Переоценка ценностей, совершенная апостолом Павлом, заключается в том, что Бог не признает людского правосудия. Закон иудеев скрывает правду Божию, которая открывается только «от веры в веру» [293 - Рим. 1:17.]. Но из этого следует, что человеческая борьба против несправедливости не является дорогой, ведущей к Божией правде. Поэтому апостол Павел говорит коринфянам: «Не преклоняйтесь под чужое ярмо с неверными, ибо какое общение праведности с беззаконием?» [294 - 2 Кор. 6:14.]. Более точно содержание этого фрагмента можно заключить в вопросе: что общего между правосудием и беззаконием (аномия)? Но Павел идет еще дальше, заявляя, что людское правосудие может быть орудием дьявола. Ведь если сатана мог предстать ангелом света, то его приспешники могут стать слугами правосудия.
Почти каждый может распознать несправедливость, если он ее увидит или непосредственно столкнется с ней, но почти никто не может сказать, что такое справедливость. Теория справедливости – это отрицательная теология права; это значит, что и у юриспруденции есть свой тайный Бог. Разумеется, христианское божественное правосудие апостола Павла – это крайний случай сакрализации. Каждое общество сакрализует собственные принципы справедливости и именно поэтому запрещает их анализ. То, что при этом речь идет о самообороне, можно представить себе с помощью анализа, предложенного Карлом Шмиттом. Он исходит из того, что существуют три значения греческого слова «номос»: брать, делить, пасти.

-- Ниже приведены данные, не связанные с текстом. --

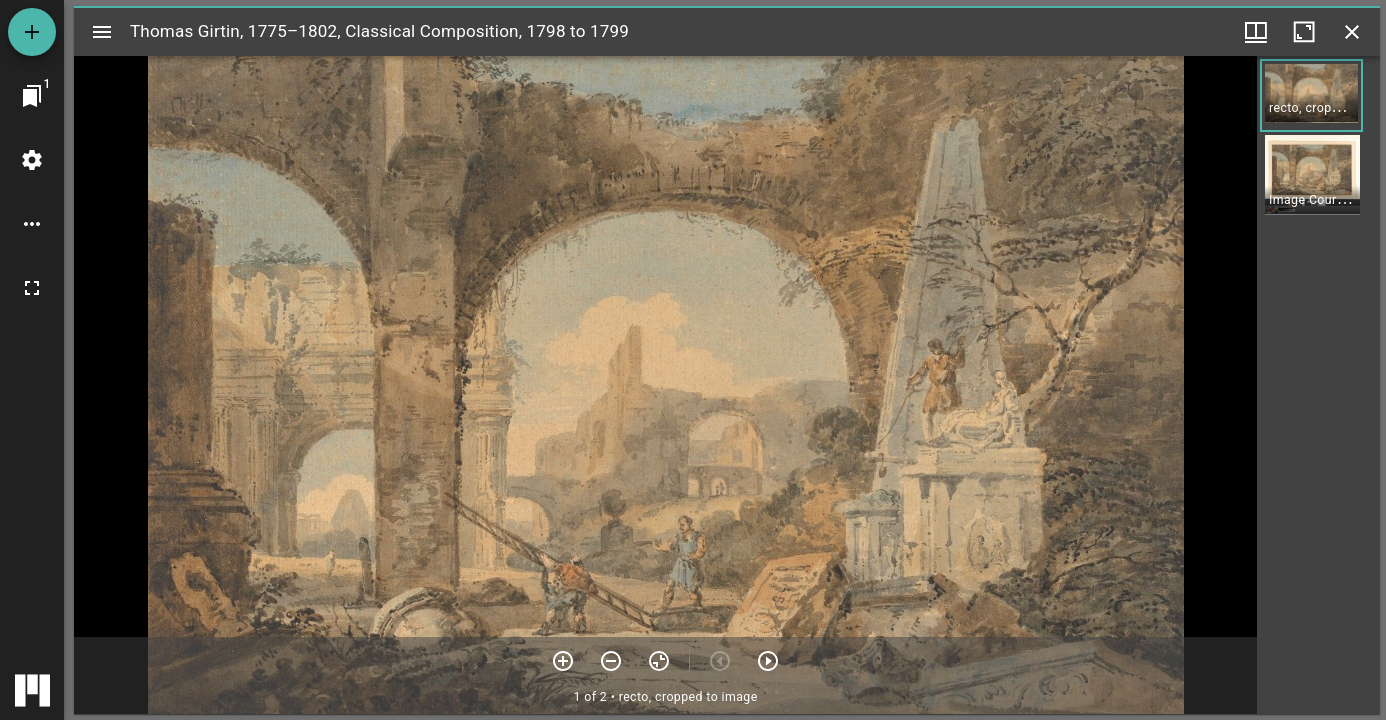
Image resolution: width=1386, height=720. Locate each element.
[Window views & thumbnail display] (1256, 32)
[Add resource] (32, 32)
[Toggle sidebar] (102, 32)
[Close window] (1352, 32)
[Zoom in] (563, 661)
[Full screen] (32, 288)
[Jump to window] (32, 96)
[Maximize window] (1304, 32)
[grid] (1318, 385)
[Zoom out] (611, 661)
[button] (1311, 95)
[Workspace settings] (32, 160)
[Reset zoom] (659, 661)
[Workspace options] (32, 224)
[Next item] (768, 661)
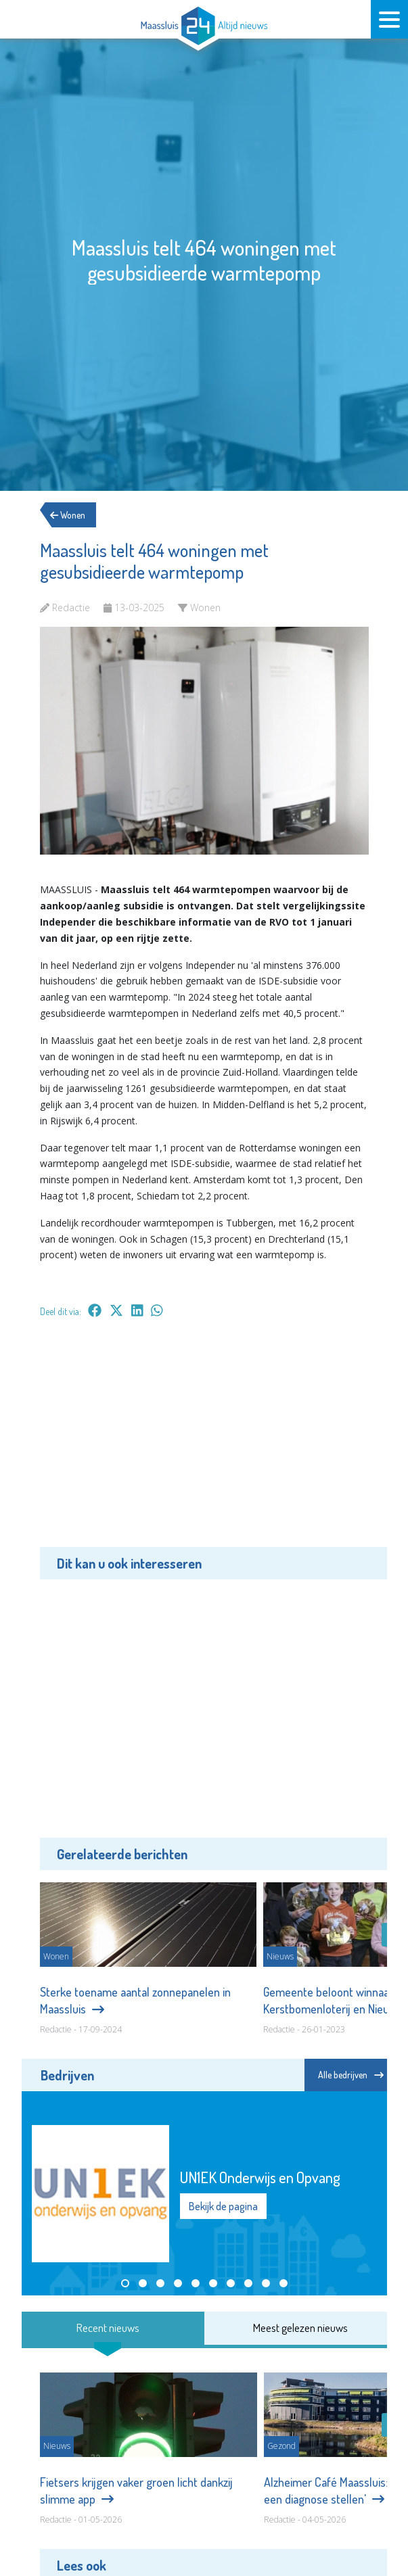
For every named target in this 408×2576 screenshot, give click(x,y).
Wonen (74, 515)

Сначала кажется, что этот вариант перевода слишком близок к филологии, но почти сразу же становится понятно, какой огромной силой он обладает. Ведь для того чтобы что-то распределить, необходимо прежде это взять. Забывают, что, когда речь идет об изначальном распределении с философско-правовой и философско-государственной точек зрения, в котором проявляется справедливость, именно заявления о своем имуществе и осуществляют связь права и собственности.

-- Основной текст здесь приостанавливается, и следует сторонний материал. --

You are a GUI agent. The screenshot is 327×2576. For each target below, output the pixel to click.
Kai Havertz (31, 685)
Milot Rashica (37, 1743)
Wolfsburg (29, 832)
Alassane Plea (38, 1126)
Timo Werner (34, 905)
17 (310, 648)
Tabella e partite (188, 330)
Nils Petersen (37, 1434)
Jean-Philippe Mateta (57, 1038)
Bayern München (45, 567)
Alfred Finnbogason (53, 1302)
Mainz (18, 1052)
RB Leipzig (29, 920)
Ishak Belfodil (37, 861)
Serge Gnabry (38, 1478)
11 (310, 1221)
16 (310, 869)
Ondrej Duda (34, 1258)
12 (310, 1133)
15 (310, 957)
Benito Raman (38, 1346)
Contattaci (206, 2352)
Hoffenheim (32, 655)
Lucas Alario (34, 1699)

Наконец, «пастбище» означает экономическую составляющую, т. е. производство и потребление. «Деление запечатлевается в памяти гораздо сильнее, чем взятие» [295 - Schmitt K. Nehmen, Teilen, Weiden // Schmitt K. Verfassungsrechtliche Aufsätze. Berlin, 1973. S. 101.]. Впрочем, если посмотреть на это радикально, т. е. докопаться до сути вещей, мы, безусловно, столкнемся с первенством взятия: захват, колонизация, империализм, миграция.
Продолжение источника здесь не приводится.